Jesse Jarnow

the island, no. 10

(Short fiction in even shorter increments.)

The Island: no. 1, no. 2, no. 3, no. 4, no. 5, no. 6, no. 7, no. 8, no. 9, no. 10, no. 11 “Stop that,” my father said one morning several days

after the occurrence of the island. He had shaved. “Take those down,” he instructed, pointing at charts he’d made. The maps remain, organized and intact, in the attic of the house. I am unable to consult them.
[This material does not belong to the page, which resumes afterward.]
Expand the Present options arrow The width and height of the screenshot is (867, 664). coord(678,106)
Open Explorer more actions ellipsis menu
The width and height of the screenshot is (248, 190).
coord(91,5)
He died just after the New Year. With the trees barren, I could just see the water from the second floor windows. It was a muted gray little different from anything else in the landscape. The wind rattled the glass. I thought of the effort it would take to disassemble his office.

“Just what the hell is wrong with you?” he asked me, the night of the tantrum, the last night of the island.

“Me?” I said. I was taken aback.

“I asked you to get me a goddamn boat,” he told me.

“When?”

“Three weeks ago, for God’s sake.” My father had asked me to get him a boat three weeks previous, but I had taken it for dementia. I was ready to acquiesce to Elizabeth and my brother’s hypothesis. It was an opinion I held for many years. Its inaccurate truth formed the core belief of the household into which Lauren was born.

the island, no. 9

(Short fiction in even shorter increments.)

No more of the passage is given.